▶ _What is needed_: Nothing but the lines from the top of the following entries through the line with "Image resolution: width=1568" should be printed, exactly as they are.

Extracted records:
· · · · · · ·

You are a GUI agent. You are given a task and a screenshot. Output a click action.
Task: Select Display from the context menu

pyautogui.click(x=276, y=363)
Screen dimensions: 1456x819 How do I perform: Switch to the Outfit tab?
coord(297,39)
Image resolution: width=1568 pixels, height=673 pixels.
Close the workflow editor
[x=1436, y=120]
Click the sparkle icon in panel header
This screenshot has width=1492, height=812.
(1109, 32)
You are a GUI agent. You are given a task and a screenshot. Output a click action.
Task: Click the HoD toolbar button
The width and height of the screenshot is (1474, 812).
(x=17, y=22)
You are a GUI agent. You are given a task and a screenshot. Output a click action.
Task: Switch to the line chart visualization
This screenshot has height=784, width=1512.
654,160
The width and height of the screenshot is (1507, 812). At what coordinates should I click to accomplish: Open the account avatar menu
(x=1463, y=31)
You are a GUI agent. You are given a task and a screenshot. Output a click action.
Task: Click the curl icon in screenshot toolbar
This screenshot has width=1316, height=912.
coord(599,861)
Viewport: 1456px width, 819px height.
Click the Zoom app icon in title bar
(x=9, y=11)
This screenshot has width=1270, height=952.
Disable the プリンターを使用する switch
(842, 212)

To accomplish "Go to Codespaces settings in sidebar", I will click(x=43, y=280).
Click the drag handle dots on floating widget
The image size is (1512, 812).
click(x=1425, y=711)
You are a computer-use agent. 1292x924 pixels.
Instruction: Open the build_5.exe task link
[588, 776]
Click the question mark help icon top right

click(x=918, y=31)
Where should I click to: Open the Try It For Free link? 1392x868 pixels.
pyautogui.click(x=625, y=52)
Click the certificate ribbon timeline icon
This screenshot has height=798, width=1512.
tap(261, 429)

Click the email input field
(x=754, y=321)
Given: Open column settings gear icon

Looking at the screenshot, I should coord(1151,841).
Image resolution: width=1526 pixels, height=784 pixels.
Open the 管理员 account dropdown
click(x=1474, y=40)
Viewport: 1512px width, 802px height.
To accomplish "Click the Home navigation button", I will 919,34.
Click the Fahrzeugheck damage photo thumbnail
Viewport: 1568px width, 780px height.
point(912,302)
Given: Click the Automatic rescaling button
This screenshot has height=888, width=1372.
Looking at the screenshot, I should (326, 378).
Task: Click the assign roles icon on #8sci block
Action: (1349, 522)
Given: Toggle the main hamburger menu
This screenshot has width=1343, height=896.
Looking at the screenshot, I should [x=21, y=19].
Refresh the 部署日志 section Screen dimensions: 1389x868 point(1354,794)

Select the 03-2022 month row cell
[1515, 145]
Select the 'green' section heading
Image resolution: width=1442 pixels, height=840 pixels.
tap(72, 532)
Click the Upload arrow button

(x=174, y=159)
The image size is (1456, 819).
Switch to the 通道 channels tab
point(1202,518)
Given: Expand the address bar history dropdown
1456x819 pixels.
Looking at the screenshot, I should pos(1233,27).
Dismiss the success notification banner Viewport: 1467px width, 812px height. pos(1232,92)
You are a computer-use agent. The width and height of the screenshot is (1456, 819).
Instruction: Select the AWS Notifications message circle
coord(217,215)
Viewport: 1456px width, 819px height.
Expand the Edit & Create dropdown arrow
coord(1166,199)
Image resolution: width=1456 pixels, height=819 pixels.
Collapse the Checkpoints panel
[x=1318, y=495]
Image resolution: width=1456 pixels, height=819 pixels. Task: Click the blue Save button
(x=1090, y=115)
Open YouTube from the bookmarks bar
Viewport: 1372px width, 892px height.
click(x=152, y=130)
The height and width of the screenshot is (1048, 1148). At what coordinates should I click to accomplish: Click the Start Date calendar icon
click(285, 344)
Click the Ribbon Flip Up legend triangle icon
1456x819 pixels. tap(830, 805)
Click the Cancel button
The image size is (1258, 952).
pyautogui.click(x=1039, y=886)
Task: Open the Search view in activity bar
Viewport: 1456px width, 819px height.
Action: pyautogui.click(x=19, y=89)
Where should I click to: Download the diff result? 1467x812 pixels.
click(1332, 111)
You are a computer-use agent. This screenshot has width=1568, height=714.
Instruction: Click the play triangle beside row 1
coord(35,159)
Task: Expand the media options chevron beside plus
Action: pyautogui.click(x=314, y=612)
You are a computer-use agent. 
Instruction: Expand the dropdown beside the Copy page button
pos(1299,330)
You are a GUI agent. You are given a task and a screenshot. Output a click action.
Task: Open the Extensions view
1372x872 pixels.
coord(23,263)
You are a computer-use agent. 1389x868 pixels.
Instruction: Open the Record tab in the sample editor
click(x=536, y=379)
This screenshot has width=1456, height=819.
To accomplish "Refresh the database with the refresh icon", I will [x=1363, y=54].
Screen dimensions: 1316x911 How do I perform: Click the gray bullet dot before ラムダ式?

· · · · · · ·

▶ _Your solution_:
You are a GUI agent. You are given a task and a screenshot. Output a click action.
Task: Select Display from the context menu

pyautogui.click(x=276, y=363)
Screen dimensions: 1456x819 How do I perform: Switch to the Outfit tab?
coord(297,39)
Image resolution: width=1568 pixels, height=673 pixels.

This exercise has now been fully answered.